Element and text location records
>> begin

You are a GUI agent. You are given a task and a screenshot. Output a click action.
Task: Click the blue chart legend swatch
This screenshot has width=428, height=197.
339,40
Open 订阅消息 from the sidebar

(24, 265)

>> end

• DO THIS
Rewrite the records above, replacing "blue" with "green" and leaving everything else unchanged.

• EXPECTED ANSWER
You are a GUI agent. You are given a task and a screenshot. Output a click action.
Task: Click the green chart legend swatch
This screenshot has width=428, height=197.
339,40
Open 订阅消息 from the sidebar

(24, 265)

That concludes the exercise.